In connection to the Baltic Sea, the garden will also feature a work of art designed by Finnish painter Johanna Oras. The role of art in the diverse garden that exudes Finnishness is significant overall.
“In the garden, our cultural attachment to nature is strongly displayed through art. There are four different artists involved. The sauna will have rag rugs woven by textile artist Anneli Salo, and a dimmer with a small twist made by Pirjo Väisänen will be hung in the sauna’s dressing room. The garden will also feature a sensitive work of art made by Pirjo from straw,” says Suonio. Finnish-English artist Alex Gough has made a three-part copper work of art from pictures taken by Suonio of Helsinki and forests. This will also be on display at the sauna.
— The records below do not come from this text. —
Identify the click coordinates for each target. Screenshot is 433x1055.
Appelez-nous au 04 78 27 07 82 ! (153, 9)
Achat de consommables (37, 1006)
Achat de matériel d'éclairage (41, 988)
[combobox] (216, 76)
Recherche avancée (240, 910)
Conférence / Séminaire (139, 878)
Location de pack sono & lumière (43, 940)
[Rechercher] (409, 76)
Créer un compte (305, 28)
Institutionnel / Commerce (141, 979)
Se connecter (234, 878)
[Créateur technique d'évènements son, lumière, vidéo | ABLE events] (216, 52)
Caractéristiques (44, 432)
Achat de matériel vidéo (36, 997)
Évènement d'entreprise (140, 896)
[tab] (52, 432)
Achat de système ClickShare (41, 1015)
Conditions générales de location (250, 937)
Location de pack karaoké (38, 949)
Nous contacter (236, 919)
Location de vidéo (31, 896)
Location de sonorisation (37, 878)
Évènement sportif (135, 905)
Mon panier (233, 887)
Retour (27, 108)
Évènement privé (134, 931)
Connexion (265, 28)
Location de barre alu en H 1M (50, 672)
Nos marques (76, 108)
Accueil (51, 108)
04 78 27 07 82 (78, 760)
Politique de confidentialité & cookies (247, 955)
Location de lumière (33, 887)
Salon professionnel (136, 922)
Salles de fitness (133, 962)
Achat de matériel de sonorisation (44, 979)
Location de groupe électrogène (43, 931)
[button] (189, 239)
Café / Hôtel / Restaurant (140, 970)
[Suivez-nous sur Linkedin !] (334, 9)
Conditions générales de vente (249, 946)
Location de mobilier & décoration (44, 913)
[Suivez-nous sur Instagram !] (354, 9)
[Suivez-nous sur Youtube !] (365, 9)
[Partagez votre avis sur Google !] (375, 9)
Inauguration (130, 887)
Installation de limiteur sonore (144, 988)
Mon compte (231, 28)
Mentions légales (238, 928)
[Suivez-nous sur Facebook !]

The Finnish goldsmith and silversmith couple Johanna Väänänen and Jari Tynkkynen from Nagual have designed themed silver jewellery, which Suonio will wear at the event. RATIA's marine-themed fabrics printed for the occasion as well as other examples representing Finnish design have been placed in different parts of the garden.
“A little Finnish girl, Anna, has drawn a rose, which will be presented as art, for example in the garden brochure,” Suonio adds.
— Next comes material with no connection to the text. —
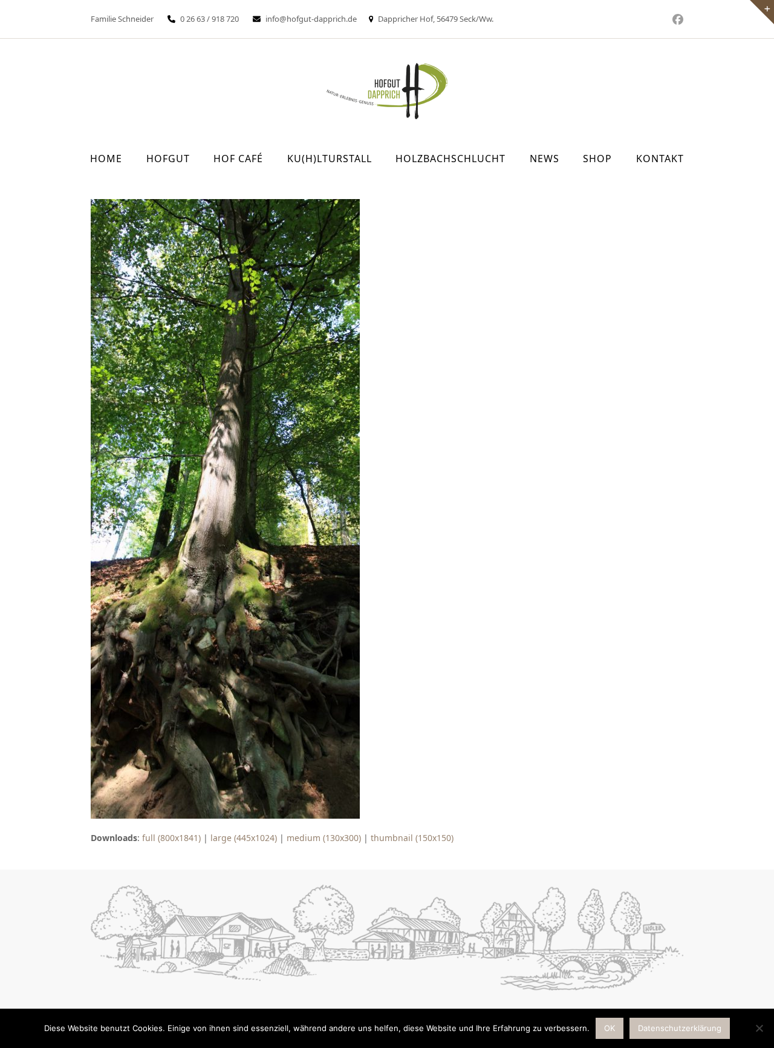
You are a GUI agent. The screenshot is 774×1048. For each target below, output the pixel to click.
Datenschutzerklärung (679, 1028)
Rescheduling of the event to autumn brings out the four seasons
Held on the grounds of the Royal Hospital Chelsea in London since 1913, the Chelsea Flower Show is the number one horticultural event in the world. The exhibition has traditionally been held in the spring, but due to the corona pandemic, the event was moved from the spring of 2020 to autumn 2021. How does the change in timing affect the plants and appearance of Suonio’s garden?
“Some of the plants are no longer in bloom in the autumn. I don't think it hurts. If we consider birch, for example, Finns usually think it is at its most beautiful in spring with fresh green leaves, but it is equally beautiful when it turns brown in autumn. In Finland, autumn and autumn colours are very beautiful, and the autumn exhibition gives us the chance to present Finland's four seasons. We should always remember that we have not only a beautiful spring and summer but also beautiful long autumn and an even longer winter. Winter can also be seen in the works of art that will be displayed in the sauna,” Suonio reflects, adding that with the pandemic, the importance of gardens and nature for people has increased too.
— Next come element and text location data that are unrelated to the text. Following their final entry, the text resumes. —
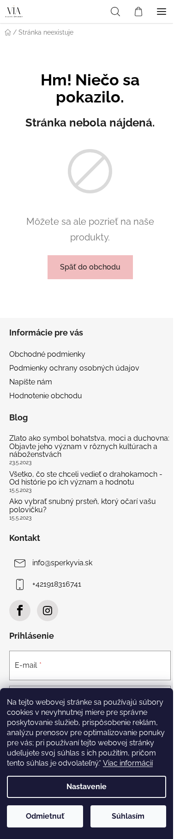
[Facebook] (19, 610)
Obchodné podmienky (47, 354)
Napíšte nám (30, 382)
What has been most rewarding about The Finnish Soul Garden project?
“I am terribly proud of the artists in this garden! Perhaps the best part is that when we have created this garden together with entrepreneurs and different parties from many fields, everyone has participated as real people and with all their heart. Great teamwork has been done here and all the participants exude a love of the homeland, Finnish nature and traditions – and a love of the garden.”